No, the best part was watching the fake Emanuel react in real time to real events -- pretty much the hallmark purpose of Twitter, yes, but Sinker took it to new heights. In his final day of posting, Sinker essentially live-tweeted the mayoral election results (through the lens of @MayorEmanuel, of course): "Axelrod's in with the early results: 51 motherfucking percent. Still a long night, but SUCK ON THAT, CHICO."
It wasn't exactly educational, but in the same way that Saturday Night Live and the Daily Show use humor to impart knowledge of current events, followers of @MayorEmanuel were likely some of the most informed voters in the history of a mayoral race. In between his ridiculous outbursts, the fake Emanuel kept tabs on the real Emanuel's schedule: "LAST DEBATE OF THE MOTHERFUCKING RACE, I MADE YOU MY BITCH." and "I am still 100 percent fucking positive that this debate would be way fucking better if we were using muppets." This, the real time component, is the basis of our fascination with Twitter, and the reason we spend hours and days of our lives following the thoughts and actions of favorite celebrities and writers and random Twitterati. It's real life, and it's sharing, but again, it's not necessarily educational.
This week I read a New York Times article about a guy who is reenacting World War II, in real time, via Twitter (@RealTimeWWII). Just fifteen minutes ago, the feed reported a "Russian ultimatum, now being read on Radio Helsinki: surrender by 3AM
tomorrow or 'all cities & strategic centres will be destroyed.'" Other events, announcements, and even authentic documents (Soviet propaganda leaflet dropped on Helsinki this morning: "Throw away your guns, return to your homes...") are tweeted at a force of 40 per day. The Times article describes the intent of the author, 24-year-old Alwyn Collinson:
"Mr. Collinson said his goals are to educate his followers about the
basic sequence of events and give a sense of what the war felt like to
ordinary people who had no idea how it would end.
"'I still get dozens of tweets every day from people who say, 'I forgot I
was following World War II, and I suddenly thought the Germans were
about to invade Holland,' Mr. Collinson said. 'That’s exactly the
effect I want: to convey the fear, the uncertainty, the shock. That’s
what it was like for the people who lived through it.'"

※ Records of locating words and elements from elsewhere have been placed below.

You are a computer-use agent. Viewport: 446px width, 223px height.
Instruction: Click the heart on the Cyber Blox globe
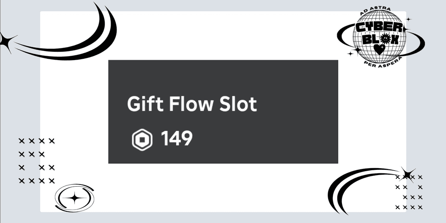coord(379,49)
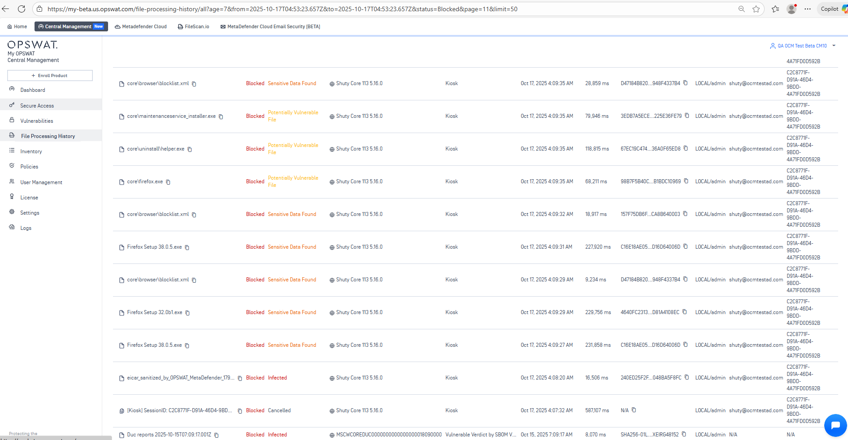Go to the Vulnerabilities section
Viewport: 848px width, 440px height.
click(x=36, y=121)
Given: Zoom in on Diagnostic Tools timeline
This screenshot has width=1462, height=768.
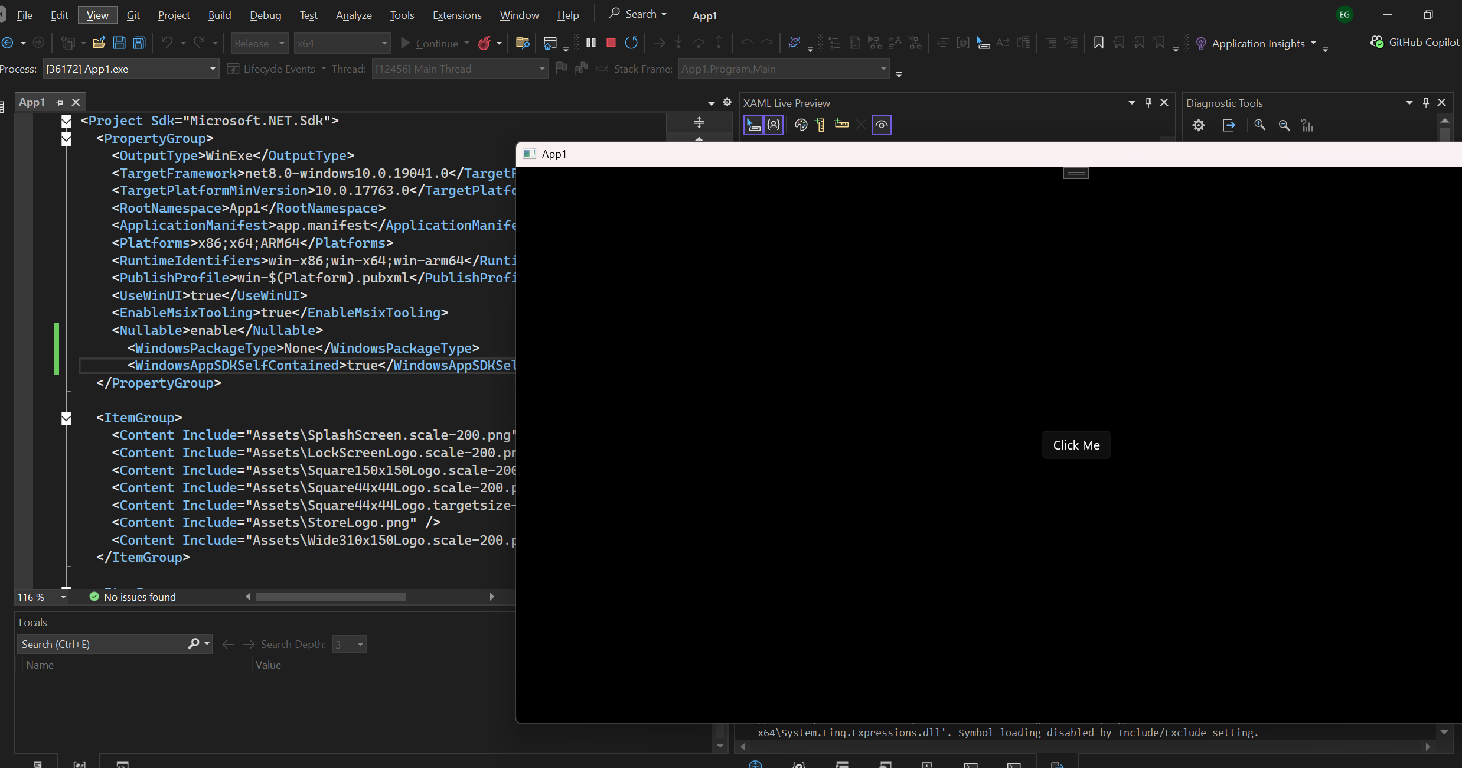Looking at the screenshot, I should [x=1259, y=125].
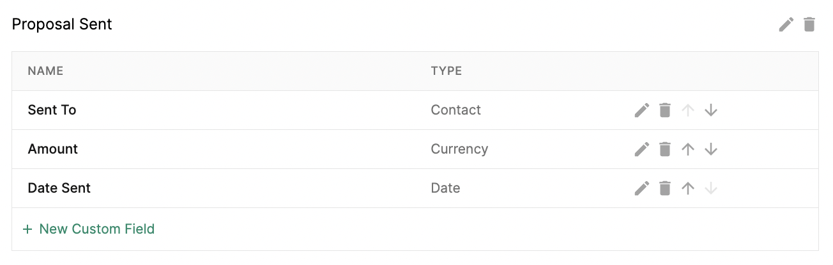The height and width of the screenshot is (265, 833).
Task: Move Amount field up
Action: (688, 149)
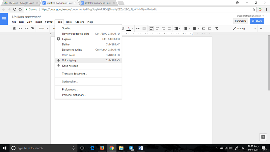
Task: Click the Untitled document title field
Action: coord(26,17)
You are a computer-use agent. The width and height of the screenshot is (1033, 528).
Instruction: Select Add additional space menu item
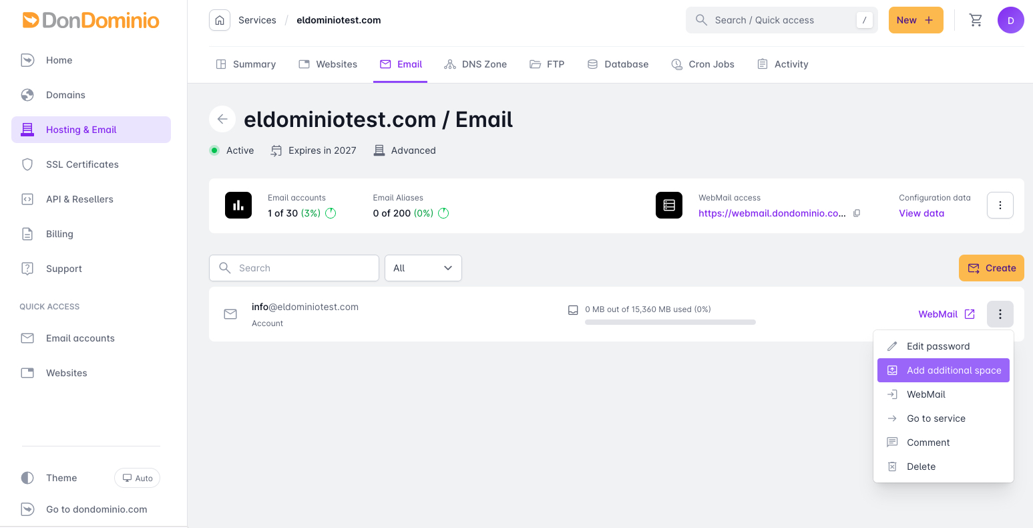(943, 370)
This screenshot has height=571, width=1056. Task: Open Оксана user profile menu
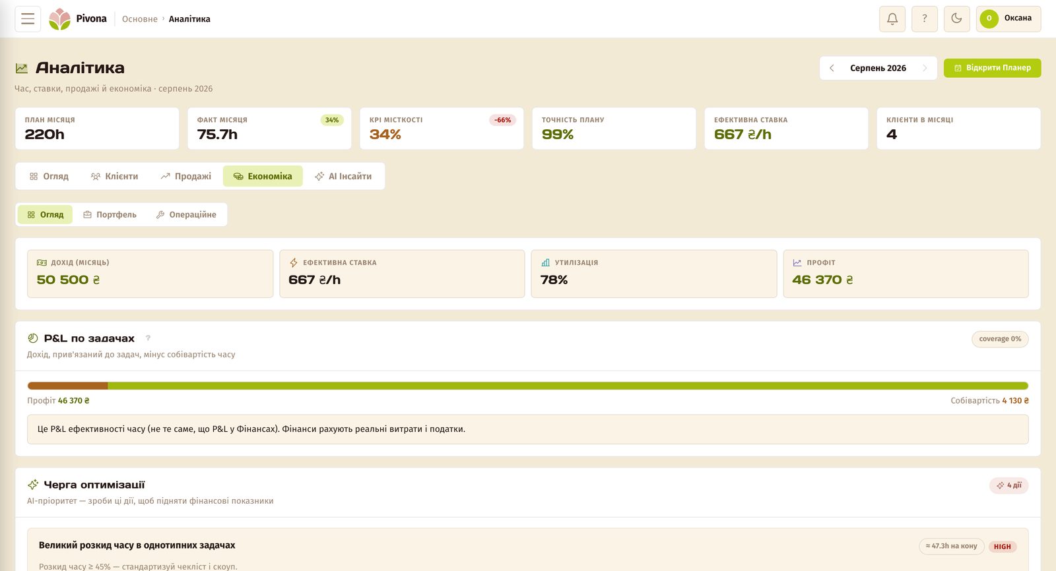[x=1008, y=19]
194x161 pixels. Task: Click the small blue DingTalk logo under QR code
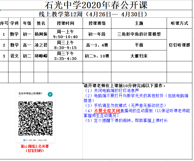(x=24, y=140)
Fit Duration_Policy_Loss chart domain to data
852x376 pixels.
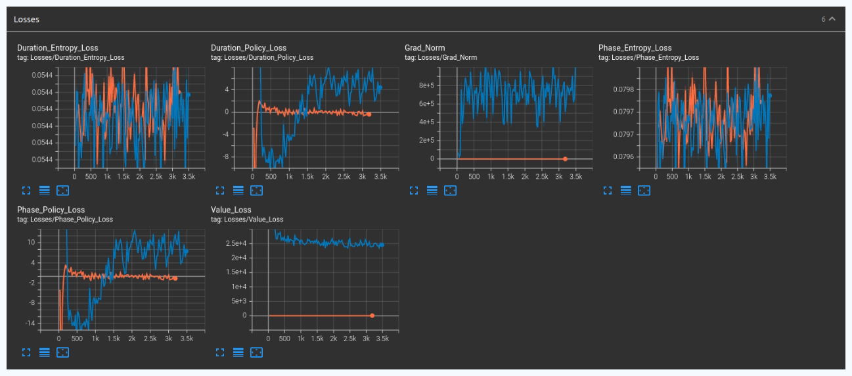(x=257, y=191)
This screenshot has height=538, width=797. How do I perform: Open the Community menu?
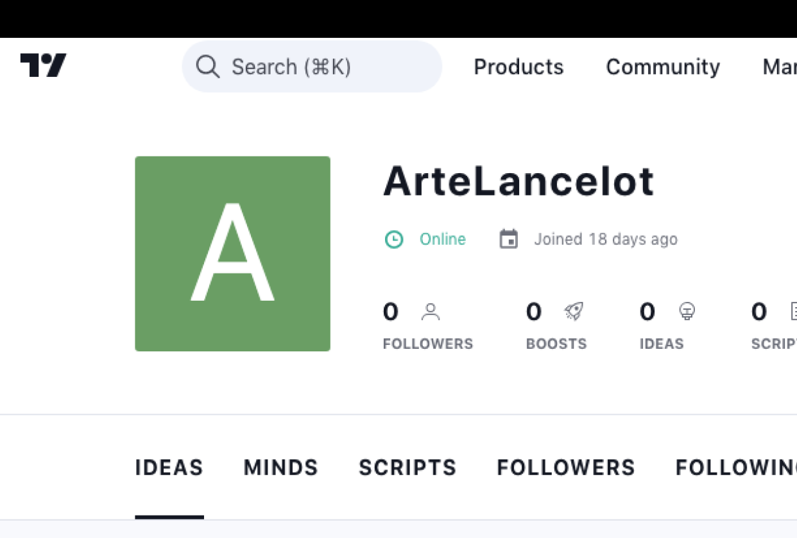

And he's not alone -- there's one for the Civil War (@CivilWarwp), the 1948 Arab-Israeli War (@1948War), and even @ukwarcabinet, detailing Winston Churchill’s 1941 cabinet debates.
It's the kind of idea that could finally and intentionally hook high school history classes to Twitter. The WWII feed is being translated into multiple languages, and at the very least it's started discussions amongst historians. Of course, not all attempts are tactful: The Guardian shut down its @911tenyearsago after just 16 tweets.